Why Screen Tenants?
With the risk of incurring bad tenants, there is no such thing as being too cautious when deciding who will rent your property. In fact, landlords should always screen unknown applicants as a way to minimize future income loss and protect their property against damage.
Follow these 3 easy steps when screening potential tenants:
Approach the selection process like an employer would a job interview and meet with the prospective tenant face-to-face. You will receive an impression from the moment you shake hands. Make note of any verbal or non-verbal cues that could provide insight into their character and trustworthiness.
2. Ask Them to Fill Out a Rental Application
Once you have shown the applicant the premises and they are interested, ask that they fill out a Rental Application.
The Rental Application allows you to collect their information before entering into a Lease Agreement. It includes information such as:
• Contact info; name, phone number
• Rental History
• Employment Details
If the candidate refuses to complete the Rental Application, the landlord has the right to deny them as tenants. Also, any intentional mistakes, illegible writing or blank spaces may point to a red flag. Look over the application before they leave and ask for clarification on answers that are unclear or incomplete.

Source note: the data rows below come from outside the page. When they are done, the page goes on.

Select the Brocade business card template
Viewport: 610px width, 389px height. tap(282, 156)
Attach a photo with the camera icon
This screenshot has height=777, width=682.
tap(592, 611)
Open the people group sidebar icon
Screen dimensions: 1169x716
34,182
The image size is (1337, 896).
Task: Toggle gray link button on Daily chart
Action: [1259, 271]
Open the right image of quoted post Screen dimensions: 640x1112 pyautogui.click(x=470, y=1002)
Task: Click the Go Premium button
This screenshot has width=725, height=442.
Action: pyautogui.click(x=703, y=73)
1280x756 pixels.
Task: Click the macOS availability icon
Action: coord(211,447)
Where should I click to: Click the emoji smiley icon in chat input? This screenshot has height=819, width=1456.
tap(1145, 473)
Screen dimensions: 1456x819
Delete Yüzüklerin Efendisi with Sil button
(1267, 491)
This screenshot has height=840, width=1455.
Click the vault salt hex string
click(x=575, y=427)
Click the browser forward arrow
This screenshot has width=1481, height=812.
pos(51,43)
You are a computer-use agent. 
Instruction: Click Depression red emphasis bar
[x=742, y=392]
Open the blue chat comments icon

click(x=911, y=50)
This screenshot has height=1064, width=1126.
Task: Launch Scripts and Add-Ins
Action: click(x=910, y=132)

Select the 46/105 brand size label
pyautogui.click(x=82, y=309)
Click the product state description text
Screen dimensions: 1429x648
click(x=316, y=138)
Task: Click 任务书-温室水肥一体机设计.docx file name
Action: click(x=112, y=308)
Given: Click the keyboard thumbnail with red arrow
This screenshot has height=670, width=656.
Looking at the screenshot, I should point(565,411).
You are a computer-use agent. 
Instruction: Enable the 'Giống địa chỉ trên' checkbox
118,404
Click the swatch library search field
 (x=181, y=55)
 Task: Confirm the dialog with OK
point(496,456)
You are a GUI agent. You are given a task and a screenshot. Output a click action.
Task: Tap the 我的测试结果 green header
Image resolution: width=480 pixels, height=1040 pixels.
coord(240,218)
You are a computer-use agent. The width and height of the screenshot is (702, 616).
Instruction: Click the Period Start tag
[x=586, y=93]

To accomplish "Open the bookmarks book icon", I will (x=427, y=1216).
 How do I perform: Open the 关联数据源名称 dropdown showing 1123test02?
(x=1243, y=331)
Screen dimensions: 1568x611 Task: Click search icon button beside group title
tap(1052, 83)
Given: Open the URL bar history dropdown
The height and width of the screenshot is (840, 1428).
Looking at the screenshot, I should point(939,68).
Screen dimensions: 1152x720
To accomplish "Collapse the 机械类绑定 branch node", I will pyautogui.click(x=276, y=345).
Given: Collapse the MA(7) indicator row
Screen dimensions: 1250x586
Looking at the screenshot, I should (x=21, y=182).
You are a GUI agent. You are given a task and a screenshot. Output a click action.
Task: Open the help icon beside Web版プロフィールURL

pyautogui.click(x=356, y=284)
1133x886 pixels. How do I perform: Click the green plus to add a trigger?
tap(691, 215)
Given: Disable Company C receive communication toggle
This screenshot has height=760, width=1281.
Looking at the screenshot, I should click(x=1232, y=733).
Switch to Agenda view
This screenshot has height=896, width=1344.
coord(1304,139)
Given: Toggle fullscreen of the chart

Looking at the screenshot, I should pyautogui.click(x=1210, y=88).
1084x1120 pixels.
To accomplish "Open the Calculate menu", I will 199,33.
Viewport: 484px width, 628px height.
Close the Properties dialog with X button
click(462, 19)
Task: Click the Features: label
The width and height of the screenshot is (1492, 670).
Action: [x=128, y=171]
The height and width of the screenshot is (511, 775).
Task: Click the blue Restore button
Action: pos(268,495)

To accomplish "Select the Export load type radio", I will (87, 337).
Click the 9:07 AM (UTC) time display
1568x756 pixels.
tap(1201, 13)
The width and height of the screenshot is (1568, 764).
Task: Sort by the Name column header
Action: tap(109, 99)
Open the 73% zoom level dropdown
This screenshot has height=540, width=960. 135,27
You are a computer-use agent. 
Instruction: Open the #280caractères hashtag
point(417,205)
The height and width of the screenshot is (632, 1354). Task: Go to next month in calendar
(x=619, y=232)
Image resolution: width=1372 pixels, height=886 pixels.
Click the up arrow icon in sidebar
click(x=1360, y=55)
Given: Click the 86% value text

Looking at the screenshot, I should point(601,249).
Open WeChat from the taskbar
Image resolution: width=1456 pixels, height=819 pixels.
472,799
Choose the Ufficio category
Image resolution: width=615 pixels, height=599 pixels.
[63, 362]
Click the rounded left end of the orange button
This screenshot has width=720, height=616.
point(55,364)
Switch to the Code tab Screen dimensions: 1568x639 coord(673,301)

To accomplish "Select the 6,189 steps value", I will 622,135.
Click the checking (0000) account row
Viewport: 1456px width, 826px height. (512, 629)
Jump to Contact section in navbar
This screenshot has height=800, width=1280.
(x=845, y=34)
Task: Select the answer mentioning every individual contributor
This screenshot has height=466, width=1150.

3. Verify Their Information
Most landlords agree that doing a credit check and reviewing a tenant’s employment history ensures they have stable income to pay rent. Additionally, landlords should try to connect with a former landlord (or two) as reference to a tenant’s previous rental behavior.
While landlords are free to rent to who they wish, their decisions must be based on sound screening criteria relating to whether or not the tenant would fulfill their renting responsibilities, such as:
• Credit history
• Reference checks
Fair Housing Laws state that discrimination on the basis of race, religion, gender, family status or disability cannot factor into screening. To avoid any such lawsuits, treat every applicant equally and be consistent in your screening process.
Quick Screening Tips
• Always have prospective tenants fill out a Rental Application form.
• Check tenant credit history, references and employment. You cannot deny someone solely on the basis of no rental history.
• Trust your intuition. If the renter gives you a dishonest impression, beyond nerves, this can probably be verified in their application. Don’t be afraid to explore other prospects.
• Start screening tenants in your ad by including some of the qualities you would or wouldn’t like in a tenant. For example: Quiet, non-smoker, no pets.
Your goal is to find a responsible tenant who will pay their rent. Think of screening as an insurance policy. By filtering out bad tenants in the beginning, you will save yourself time and money in the long run.